Mind over Motion

© Bill Frakes
Controlling motion means more than simply being able to stop motion. It involves the ability to create, imply, blur, slow, freeze or indicate movement. This workshop will deal with the techniques and the tools required to visual harness motion and make the subject of the photograph the object of the movement. More importantly, it will revolve around the thought process necessary to anticipate, pre-visualize and execute the image. All photographic genres can benefit from using motion to enhance or modify the central subject matter of the photograph, and in many occasions the motion will be the subject matter. Like light and color, motion can be the message. Learn how to control it.

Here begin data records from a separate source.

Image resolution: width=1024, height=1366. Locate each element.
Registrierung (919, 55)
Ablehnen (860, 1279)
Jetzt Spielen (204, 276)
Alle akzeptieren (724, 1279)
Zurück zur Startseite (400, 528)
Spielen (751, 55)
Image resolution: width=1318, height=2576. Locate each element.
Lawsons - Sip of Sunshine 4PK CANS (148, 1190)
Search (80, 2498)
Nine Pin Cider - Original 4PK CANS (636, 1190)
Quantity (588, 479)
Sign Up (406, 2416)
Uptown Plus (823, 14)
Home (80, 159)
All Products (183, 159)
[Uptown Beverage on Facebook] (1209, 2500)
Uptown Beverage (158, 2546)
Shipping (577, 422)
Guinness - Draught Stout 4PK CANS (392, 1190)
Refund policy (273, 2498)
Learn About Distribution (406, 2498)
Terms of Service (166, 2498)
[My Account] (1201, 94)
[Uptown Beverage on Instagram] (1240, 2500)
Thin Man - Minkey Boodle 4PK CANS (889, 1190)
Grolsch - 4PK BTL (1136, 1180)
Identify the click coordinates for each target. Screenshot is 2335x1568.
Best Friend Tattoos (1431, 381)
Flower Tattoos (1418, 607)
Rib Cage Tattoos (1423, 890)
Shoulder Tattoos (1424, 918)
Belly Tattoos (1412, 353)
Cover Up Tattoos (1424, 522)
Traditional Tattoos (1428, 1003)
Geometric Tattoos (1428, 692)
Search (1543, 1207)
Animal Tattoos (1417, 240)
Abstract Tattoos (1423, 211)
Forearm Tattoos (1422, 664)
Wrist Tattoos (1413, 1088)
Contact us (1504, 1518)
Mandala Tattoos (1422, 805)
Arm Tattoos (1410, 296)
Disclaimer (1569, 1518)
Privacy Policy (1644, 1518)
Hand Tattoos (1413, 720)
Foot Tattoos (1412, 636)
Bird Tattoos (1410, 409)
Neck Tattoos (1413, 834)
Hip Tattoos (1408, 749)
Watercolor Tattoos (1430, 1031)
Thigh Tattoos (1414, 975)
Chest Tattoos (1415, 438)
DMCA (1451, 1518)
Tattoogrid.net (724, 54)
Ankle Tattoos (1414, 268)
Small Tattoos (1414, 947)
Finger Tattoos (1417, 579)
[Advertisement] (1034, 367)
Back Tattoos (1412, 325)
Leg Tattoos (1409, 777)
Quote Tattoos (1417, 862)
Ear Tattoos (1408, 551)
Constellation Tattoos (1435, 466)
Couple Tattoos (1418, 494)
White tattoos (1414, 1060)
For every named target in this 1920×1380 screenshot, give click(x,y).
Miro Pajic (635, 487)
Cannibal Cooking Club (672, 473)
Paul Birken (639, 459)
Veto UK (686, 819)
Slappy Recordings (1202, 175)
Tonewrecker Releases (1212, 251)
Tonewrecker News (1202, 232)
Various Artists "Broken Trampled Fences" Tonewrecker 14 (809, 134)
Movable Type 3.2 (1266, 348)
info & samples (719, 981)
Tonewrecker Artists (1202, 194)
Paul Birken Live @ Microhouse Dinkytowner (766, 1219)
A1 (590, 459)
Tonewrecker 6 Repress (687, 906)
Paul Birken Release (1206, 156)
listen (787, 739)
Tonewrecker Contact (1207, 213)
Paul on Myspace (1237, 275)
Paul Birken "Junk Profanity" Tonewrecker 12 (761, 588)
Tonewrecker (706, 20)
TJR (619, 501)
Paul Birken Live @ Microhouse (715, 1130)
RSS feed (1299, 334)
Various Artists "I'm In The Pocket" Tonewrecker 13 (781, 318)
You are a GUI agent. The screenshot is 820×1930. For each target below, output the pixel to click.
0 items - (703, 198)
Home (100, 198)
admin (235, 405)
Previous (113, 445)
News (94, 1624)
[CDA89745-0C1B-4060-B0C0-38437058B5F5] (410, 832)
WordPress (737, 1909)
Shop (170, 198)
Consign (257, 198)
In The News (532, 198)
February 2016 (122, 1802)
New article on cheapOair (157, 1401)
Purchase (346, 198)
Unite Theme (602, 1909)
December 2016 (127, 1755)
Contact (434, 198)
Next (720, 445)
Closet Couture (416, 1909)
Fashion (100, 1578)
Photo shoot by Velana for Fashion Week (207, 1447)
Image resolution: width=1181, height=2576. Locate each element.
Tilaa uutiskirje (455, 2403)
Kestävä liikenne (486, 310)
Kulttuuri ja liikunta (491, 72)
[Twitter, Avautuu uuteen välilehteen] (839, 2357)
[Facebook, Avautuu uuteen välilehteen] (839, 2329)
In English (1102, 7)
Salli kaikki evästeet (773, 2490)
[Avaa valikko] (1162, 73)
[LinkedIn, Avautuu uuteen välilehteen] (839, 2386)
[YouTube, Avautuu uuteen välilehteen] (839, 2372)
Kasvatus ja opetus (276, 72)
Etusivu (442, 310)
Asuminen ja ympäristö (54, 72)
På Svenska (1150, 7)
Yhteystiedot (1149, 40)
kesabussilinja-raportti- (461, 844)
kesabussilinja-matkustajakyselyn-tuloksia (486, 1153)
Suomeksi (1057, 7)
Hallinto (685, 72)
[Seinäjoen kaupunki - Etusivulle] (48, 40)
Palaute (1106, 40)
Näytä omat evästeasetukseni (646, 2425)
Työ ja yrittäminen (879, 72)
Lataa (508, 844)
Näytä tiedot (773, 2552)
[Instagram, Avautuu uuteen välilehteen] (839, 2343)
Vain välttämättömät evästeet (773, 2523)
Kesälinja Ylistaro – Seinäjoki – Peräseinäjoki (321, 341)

On Friday evening, Bill Frakes, a staff photographer for Sports Illustrated, will share his personal approaches and techniques to capturing motion. Participants are encouraged to bring work for review and critique. For the remainder of the weekend, students will put ideas into practice by working in the field at a location to be determined.
Bill Frakes (www.billfrakes.com) is a Sports Illustrated staff photographer based in Florida. He has worked in more than 100 countries for a wide variety of editorial and advertising clients. His advertising clients include Apple, Nike, Coca-Cola, Champion, Gitzo, Elinchrome, Isleworth, Stryker, IBM, Nikon, Kodak, and Reebok. Editorially his work has appeared in virtually every major general interest publication in the world. He has received hundreds of national and international awards for his work, including the coveted “Newspaper Photographer of the Year” award in the prestigious Pictures of the Year competition and the “Gold Medal” by World Press Photo. He was a member of the Miami Herald staff that won the Pulitzer Prize for their coverage of Hurricane Andrew. He has also been honored by the Robert F. Kennedy Journalism Awards for reporting on the disadvantaged and by the Overseas Press club for distinguished foreign reporting. Bill is married to broadcaster Paige Kelton and they have a seven year-old daughter, Havana.